We are living through a very tough period, neoliberal capitalism is a regime of existence that is currently struggling hard to impose its pace and pace, there is a real crisis of meaning in all of this. In the 80’s we could blind ourselves a lot with lots of oil and cocaine and today we are quite shocked to see orangutans calcined, sacrificed on the altar of consumption. Well, it’s our time and I’m talking monkeys here, but it’s a whole part of humanity that is in the crosshairs so that the world as it is keeps going wrong. It’s pretty chilling and I like to deal with things, so my era suits me very well. And yes, cabarets have always been very successful in times of economic crisis. And it’s true, I also do this job to offer three hours of peace to 60 people, a bit part-time in everyday life. Also, I recently learned that I did a lap-dance one night on a famous Justice figure who advocates for the rights of certain victims of sexual assaulters, and that this person said that after a shitty day he’d had, he had done well to be ridden by Mascare. Here I did my job. Happy mascara.
“I will try to create immersive sets where fiction happens. I like the idea of making the arts porous with each other. »
—Mascara
In the continuity of La Bouche, what is queer club L’Œil, which just reopened on January 13, 2023, and where did you just start a residency as a DJ?
L’Œil is a club founded by Grand Soir three years ago. It was there that we both met. The place opened for a month and a half and then there was Covid and many things that made it reopen only now. It is a festive nightclub that aims to be a space for dance and freedom in the heart of Paris. For me, L’Œil could become the temporal extension of La Bouche. When the cabaret finishes around 11pm, a small shuttle, inside pink faux fur, waits at the front of the street to take those who wish to dance the night away. As a DJ, I bring some performance into my setsI’m a real Patrick Mason fan [directeur créatif, designer et performeur de la scène techno berlinoise, inspiré par la techno de Detroit et la scène house new-yorkaise], I can’t help but make my sets spectacular. This is perhaps the connection with the cabaret.
How do you feel when you mix for L’Œil compared to other clubs?
I’m just starting my DJ residency at Œil and have been mixing for less than a year, so it’s not easy to have the perspective to answer. But I know the Eye is at home. I will try to create immersive sets where fiction happens. I like the idea of making the arts porous with each other.
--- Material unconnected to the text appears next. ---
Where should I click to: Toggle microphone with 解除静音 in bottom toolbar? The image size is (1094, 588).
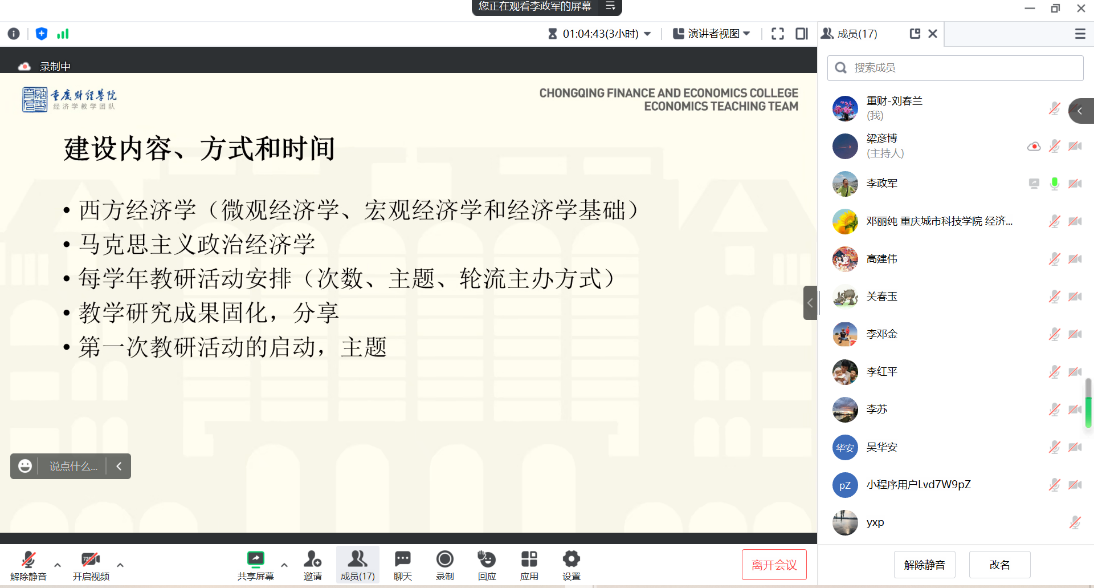29,564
Why do you think it is important to (continue to) create resolutely Trans-Pédé-Gouines spaces in France today?
TPG spaces are vital because while these are places where you exhaust your body by dancing the night away, they are also, paradoxically, places where you rest. We relax from the outside world.
See this post on Instagram
Cabaret La Bouche, 15 Rue Esclangon, 75018 Paris, Thursday, Friday and Saturday evenings, from €20 admission.
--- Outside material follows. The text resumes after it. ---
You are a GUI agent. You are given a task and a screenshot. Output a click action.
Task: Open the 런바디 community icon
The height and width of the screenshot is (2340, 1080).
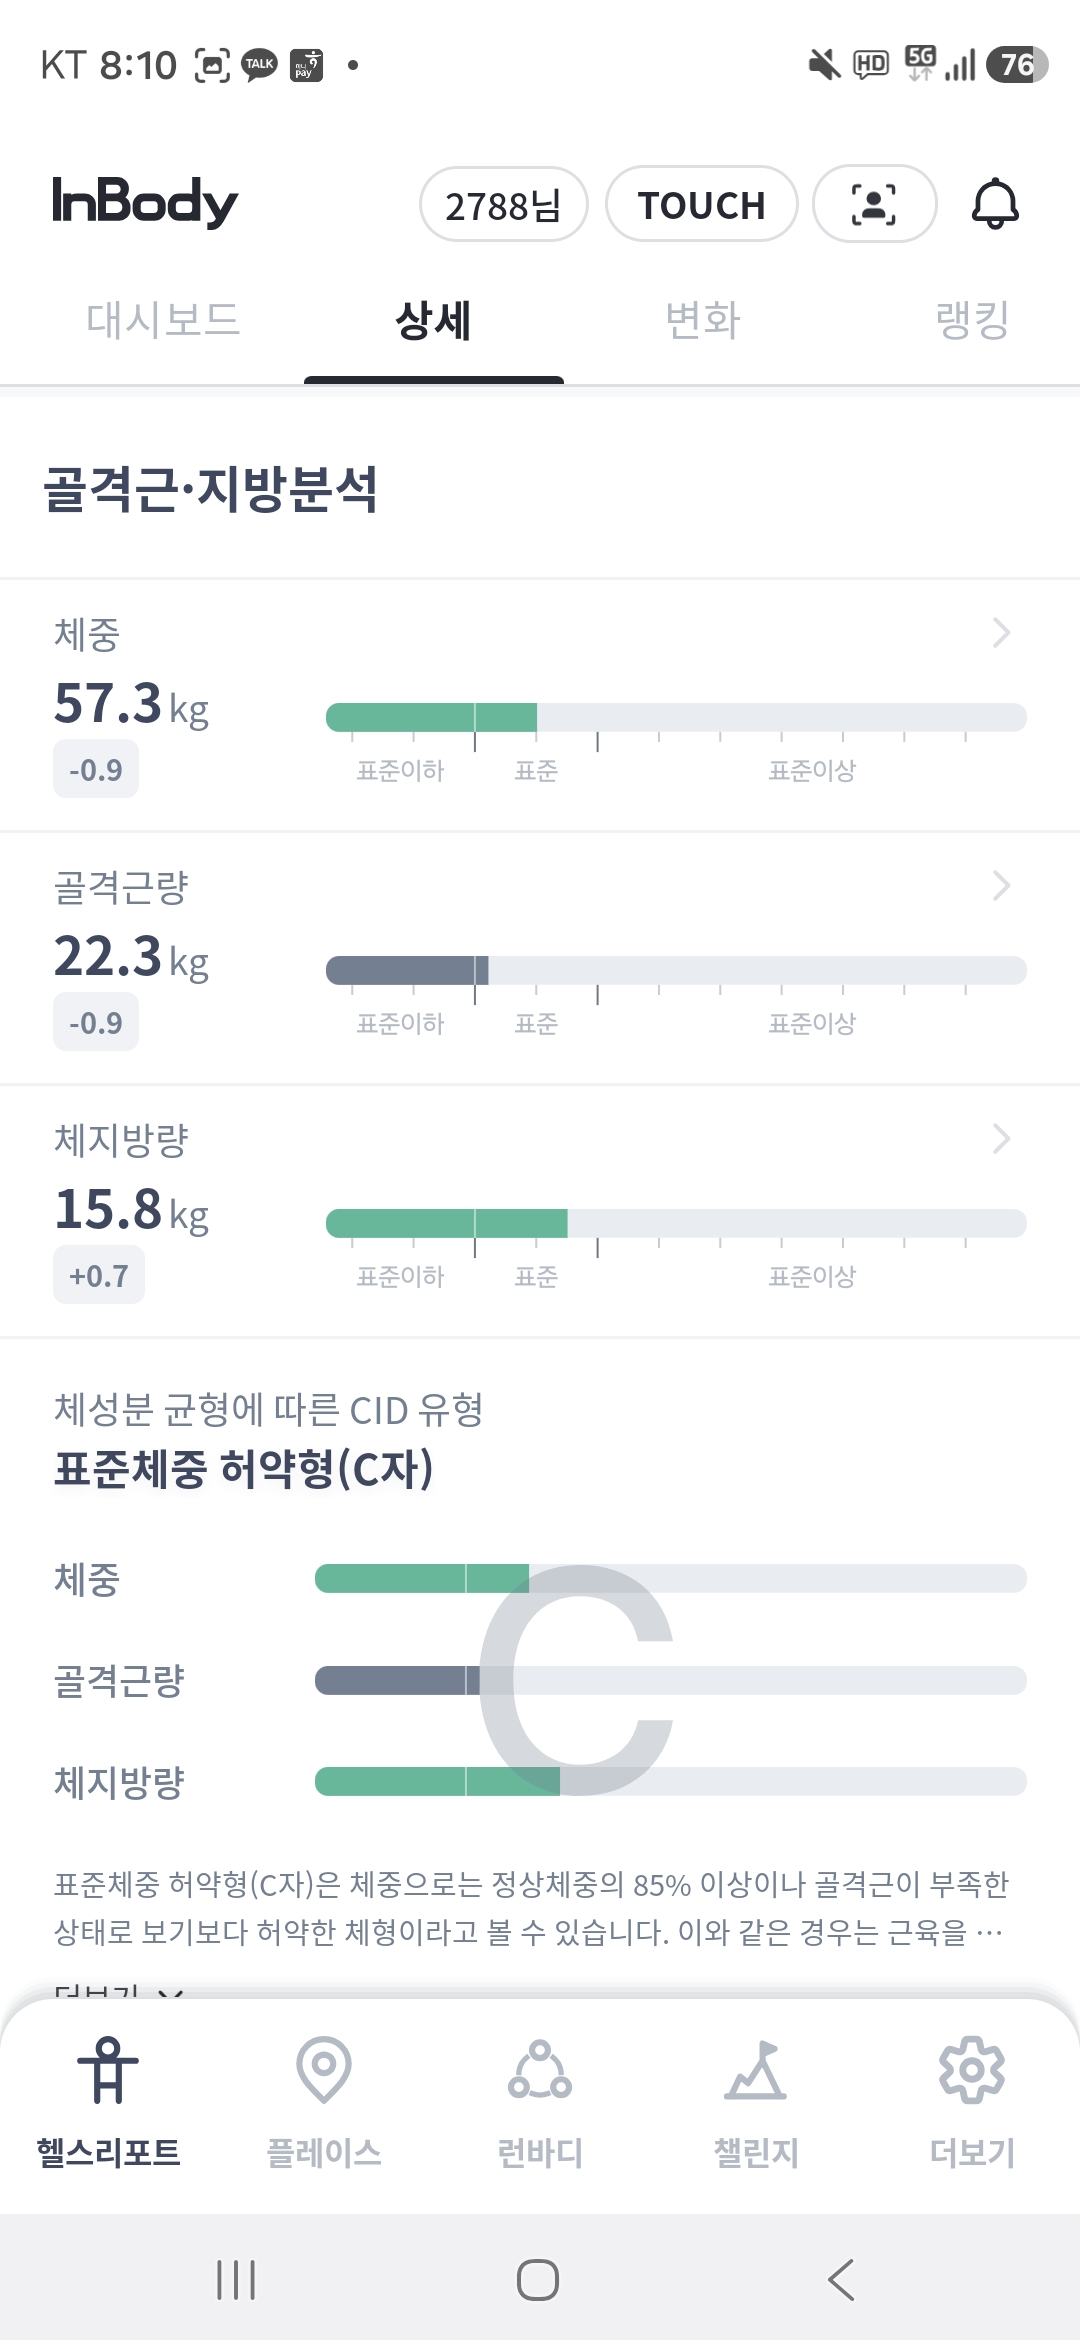(540, 2069)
Circle of the eyes33 rue des Petits-Champs, 75002 Paris, Thursday, Friday and Saturday evenings, admission €10.
Cover photo credit: Marina VGR
Build Madmoizelle’s future with us by answering these questions!
More articles about
Rights of LGBTQI+ people
-
Why a law for trans people in Scotland was rejected by the UK
-
A feminist masterpiece about transgenderism, Joyland is the best film to see this week
-
Why today’s feminists need to rediscover the radical work of Monique Wittig
-
Algeria seeks to remove all products with rainbow colors
-
With L’Immensitá, the trans director Emmanuele Crialese signs a personal family drama
Source: Madmoizelle

Mary Crossley is an author at “The Fashion Vibes”. She is a seasoned journalist who is dedicated to delivering the latest news to her readers. With a keen sense of what’s important, Mary covers a wide range of topics, from politics to lifestyle and everything in between.